Records for this exercise
_ _ _
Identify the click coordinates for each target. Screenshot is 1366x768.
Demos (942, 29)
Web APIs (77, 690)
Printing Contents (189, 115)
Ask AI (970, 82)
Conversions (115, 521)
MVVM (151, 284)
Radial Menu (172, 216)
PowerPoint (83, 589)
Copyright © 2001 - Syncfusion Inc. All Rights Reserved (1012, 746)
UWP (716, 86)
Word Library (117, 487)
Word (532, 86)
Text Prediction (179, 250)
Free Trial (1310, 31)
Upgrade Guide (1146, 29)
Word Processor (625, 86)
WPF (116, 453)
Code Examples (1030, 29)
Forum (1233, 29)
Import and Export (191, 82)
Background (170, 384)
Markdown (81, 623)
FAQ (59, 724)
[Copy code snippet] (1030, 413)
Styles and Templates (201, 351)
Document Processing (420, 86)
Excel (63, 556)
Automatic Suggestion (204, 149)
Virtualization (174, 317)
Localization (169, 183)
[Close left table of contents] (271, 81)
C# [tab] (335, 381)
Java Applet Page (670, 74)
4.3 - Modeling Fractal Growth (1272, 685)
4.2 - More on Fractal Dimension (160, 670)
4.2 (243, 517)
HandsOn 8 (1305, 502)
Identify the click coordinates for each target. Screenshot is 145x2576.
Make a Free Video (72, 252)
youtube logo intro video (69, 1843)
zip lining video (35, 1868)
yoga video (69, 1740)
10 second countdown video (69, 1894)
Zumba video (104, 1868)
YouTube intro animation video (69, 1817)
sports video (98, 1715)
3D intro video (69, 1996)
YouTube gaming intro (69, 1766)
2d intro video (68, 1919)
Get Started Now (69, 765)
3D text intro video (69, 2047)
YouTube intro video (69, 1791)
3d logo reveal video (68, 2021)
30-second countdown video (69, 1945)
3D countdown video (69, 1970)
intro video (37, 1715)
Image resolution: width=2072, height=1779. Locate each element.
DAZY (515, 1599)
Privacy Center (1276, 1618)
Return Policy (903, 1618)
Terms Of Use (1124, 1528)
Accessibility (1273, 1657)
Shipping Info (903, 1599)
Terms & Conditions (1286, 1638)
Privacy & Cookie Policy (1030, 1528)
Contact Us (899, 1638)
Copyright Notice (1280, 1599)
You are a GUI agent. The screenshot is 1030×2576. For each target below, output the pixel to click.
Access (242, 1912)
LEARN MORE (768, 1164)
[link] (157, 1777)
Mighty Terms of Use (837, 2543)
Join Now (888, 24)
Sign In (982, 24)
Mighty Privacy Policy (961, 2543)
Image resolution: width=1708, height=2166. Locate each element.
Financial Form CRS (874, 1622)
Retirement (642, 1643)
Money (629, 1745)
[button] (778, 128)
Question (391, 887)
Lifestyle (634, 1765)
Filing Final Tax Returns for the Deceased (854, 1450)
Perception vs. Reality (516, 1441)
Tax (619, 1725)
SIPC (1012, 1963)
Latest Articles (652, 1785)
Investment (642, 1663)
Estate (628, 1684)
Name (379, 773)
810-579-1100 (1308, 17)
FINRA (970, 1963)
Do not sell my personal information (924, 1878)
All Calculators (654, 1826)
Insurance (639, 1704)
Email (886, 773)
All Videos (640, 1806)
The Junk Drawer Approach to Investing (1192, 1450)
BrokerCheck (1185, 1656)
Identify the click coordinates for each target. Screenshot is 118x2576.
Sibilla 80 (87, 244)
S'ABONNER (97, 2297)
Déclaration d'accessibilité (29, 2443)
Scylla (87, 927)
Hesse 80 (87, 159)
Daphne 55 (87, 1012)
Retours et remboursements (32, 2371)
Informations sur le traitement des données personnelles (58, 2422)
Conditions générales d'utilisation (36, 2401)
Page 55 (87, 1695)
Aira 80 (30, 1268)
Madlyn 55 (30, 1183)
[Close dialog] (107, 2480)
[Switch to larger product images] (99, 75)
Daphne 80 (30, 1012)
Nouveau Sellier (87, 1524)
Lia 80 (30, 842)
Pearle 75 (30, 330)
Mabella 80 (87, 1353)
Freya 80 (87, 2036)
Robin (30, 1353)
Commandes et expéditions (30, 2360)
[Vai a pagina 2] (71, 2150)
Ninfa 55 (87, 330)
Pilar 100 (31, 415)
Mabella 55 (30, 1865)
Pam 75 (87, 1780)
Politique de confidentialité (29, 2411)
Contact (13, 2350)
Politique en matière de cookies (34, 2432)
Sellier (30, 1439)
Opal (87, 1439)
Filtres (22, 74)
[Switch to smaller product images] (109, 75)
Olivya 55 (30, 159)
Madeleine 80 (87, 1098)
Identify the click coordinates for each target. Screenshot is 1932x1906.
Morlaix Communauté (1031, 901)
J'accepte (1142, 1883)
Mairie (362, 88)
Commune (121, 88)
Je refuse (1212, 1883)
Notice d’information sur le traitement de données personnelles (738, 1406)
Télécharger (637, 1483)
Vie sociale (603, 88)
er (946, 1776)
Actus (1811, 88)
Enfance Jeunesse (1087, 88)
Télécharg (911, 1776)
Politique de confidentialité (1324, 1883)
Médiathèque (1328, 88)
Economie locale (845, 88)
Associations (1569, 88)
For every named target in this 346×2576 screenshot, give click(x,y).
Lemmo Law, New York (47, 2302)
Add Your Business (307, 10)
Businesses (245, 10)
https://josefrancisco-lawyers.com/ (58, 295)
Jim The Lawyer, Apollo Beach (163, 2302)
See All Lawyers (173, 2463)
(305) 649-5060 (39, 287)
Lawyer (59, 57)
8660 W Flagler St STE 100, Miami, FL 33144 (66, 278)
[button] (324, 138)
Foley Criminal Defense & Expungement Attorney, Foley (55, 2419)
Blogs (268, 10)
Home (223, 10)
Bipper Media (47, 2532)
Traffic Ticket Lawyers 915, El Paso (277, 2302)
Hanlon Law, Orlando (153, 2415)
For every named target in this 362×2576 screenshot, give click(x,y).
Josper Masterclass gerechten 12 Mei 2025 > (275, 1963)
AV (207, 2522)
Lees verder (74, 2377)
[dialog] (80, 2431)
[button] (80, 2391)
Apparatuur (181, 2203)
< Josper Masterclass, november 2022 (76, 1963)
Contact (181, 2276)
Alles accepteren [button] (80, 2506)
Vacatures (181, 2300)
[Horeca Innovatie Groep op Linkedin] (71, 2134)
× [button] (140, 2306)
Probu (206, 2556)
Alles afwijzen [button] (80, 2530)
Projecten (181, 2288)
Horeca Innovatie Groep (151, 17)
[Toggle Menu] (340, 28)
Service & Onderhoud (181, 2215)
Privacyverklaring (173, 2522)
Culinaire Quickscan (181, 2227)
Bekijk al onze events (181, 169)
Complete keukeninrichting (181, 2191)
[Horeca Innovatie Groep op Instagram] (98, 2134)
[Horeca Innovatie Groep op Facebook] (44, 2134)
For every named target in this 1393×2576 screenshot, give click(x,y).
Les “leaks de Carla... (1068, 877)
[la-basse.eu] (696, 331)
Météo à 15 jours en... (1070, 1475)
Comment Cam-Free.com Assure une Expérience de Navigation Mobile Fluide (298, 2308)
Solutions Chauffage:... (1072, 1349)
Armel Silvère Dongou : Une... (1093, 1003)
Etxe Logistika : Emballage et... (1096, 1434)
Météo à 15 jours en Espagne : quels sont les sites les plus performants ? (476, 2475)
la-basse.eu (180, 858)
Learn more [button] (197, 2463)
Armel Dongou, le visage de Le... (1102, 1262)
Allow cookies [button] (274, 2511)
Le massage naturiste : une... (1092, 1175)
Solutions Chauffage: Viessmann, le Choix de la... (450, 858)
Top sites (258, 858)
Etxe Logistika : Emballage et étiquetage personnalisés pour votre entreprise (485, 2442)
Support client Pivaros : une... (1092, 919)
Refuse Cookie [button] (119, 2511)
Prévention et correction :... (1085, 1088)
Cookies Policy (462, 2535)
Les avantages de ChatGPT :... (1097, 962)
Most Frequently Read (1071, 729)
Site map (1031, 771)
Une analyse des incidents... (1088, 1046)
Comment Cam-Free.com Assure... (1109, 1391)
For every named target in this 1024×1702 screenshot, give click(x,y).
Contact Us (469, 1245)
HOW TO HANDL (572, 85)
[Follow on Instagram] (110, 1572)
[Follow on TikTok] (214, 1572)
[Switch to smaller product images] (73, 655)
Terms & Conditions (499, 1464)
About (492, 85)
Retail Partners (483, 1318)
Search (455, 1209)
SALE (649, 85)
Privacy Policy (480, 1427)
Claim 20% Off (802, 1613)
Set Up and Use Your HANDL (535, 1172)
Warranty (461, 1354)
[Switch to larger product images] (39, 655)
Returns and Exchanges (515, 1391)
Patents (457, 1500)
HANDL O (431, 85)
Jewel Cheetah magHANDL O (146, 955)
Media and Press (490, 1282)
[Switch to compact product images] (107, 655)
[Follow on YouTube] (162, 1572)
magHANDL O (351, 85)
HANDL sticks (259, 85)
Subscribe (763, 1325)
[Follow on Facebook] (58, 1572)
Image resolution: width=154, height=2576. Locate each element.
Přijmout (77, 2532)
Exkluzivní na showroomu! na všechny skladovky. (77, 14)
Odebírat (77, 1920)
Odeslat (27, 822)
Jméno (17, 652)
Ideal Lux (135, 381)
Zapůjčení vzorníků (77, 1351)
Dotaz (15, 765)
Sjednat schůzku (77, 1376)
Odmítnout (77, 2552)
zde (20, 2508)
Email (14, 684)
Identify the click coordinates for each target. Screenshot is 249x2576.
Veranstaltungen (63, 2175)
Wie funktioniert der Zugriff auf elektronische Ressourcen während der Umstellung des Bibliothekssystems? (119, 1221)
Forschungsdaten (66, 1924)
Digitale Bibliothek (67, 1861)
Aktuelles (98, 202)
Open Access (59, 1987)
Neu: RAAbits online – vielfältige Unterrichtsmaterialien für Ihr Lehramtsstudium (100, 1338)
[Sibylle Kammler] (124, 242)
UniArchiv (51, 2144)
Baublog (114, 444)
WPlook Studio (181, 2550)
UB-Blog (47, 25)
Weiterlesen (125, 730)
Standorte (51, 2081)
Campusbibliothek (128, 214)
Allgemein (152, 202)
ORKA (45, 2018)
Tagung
_ _ _
Problem description
Return only the number of lines above that include the word "Follow".

Task output
4